These internal changes seek expression externally. Therefore, it's unsurprising many women choose to make radical life changes; for when the old way of being in the world no longer works, a new way forward must be found. This is why some women move away from traditional caretaking roles, or high-powered careers, towards a nurturing of themselves, often for the first time in their lives.
The key to traversing midlife's turbulence in a meaningful way is courage. Resilience is another, together with a willingness to listen to, and act upon, intuitive hints and feelings. Ignoring or suppressing midlife's urgent need for transformation is an option no woman need consider.
Cultural attitudes to Midlife
Youth and beauty are celebrated in our culture. The word "old" is pejorative and we euphemistically call the elderly "senior citizens" to avoid confronting our inevitable decline and ultimate mortality. Spiritual teacher Eckhart Tolle believes our culture's general disregard for the old is because we have become immersed in a habitual pattern of manic "doing" - "I am busy, therefore I exist". Age, on the contrary, is about "being" and retreating from external achievement and incessant activity.

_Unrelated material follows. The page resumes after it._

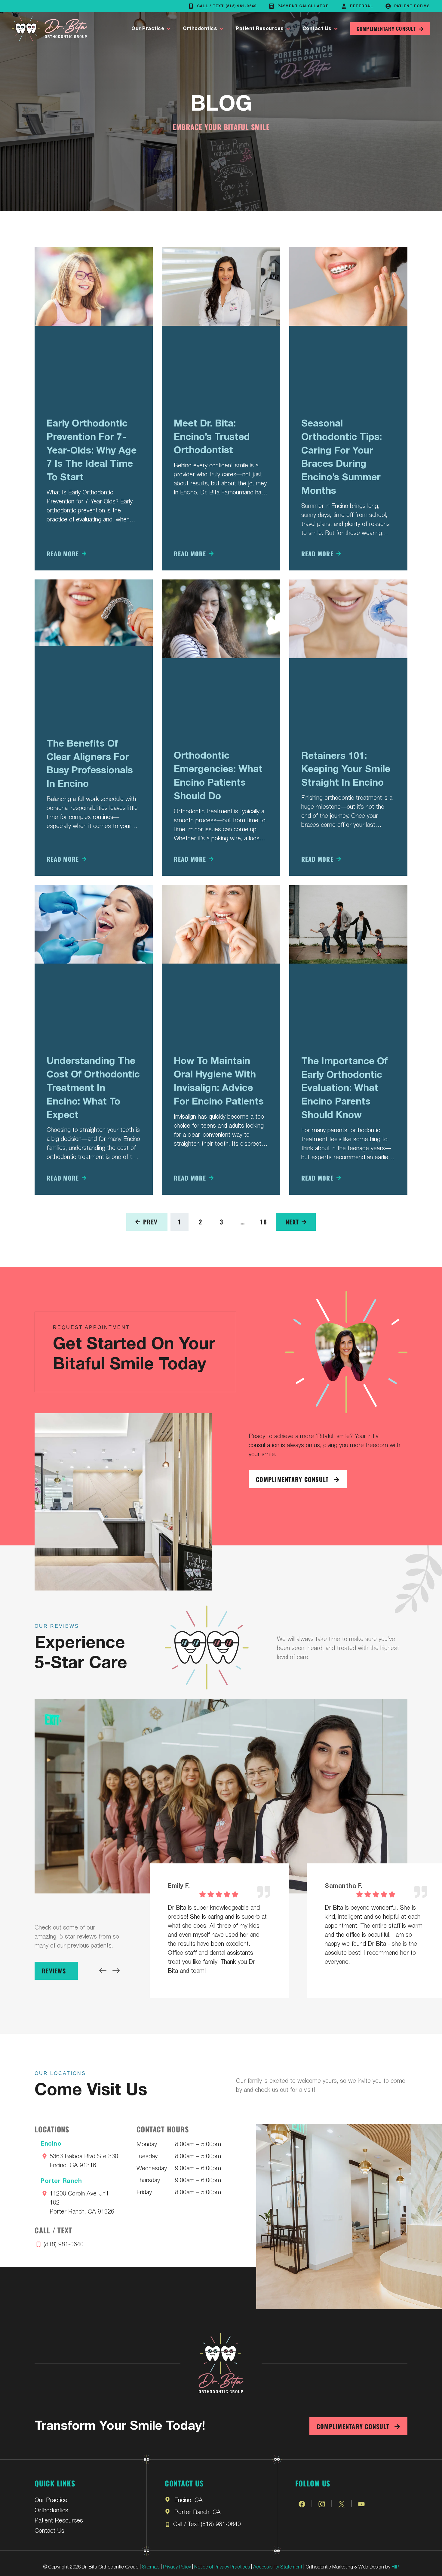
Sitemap (151, 2566)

Thus, we have little time for something we find incomprehensible and of little practical use in our market-driven, corporate world.

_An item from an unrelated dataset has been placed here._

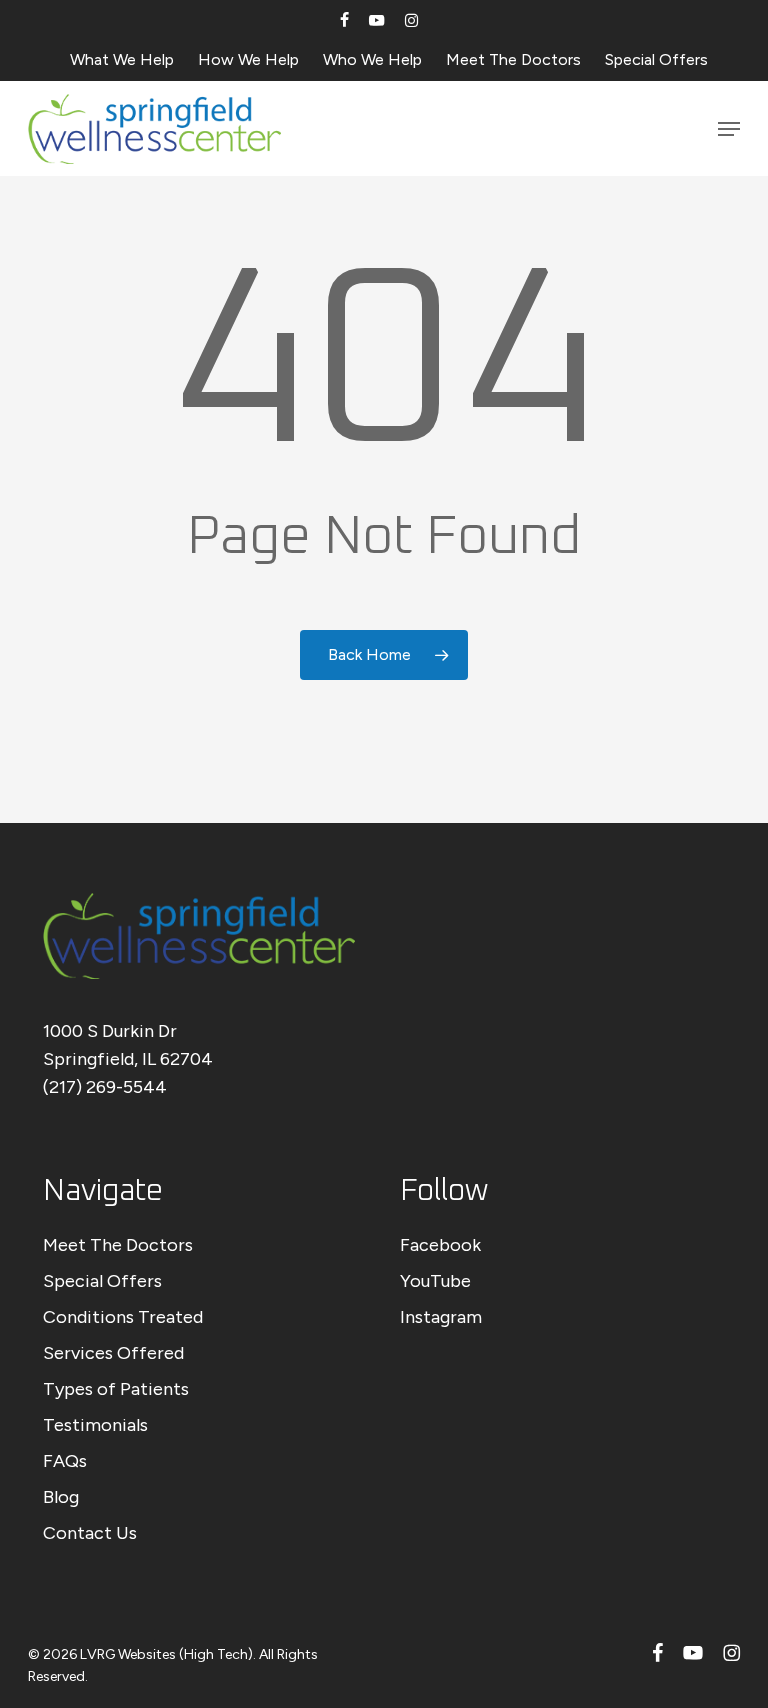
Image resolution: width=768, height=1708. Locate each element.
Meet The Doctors (118, 1245)
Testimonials (95, 1425)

The onset of midlife, however, compels us to face our mortality and the extent to which our culture denies and fears ageing. We begin to see that while youth and beauty have their own power, so does the age and experience of midlife women. Indeed, this is a significant time to be entering this life-stage because by 2013, an unprecedented 50 million women will have begun midlife. Women, en masse, have a chance to develop the wisdom and strength so often undervalued in our society. Midlife can finally be a time for women to reclaim their nnate vitality and creative energies to enable a new vision for the Earth.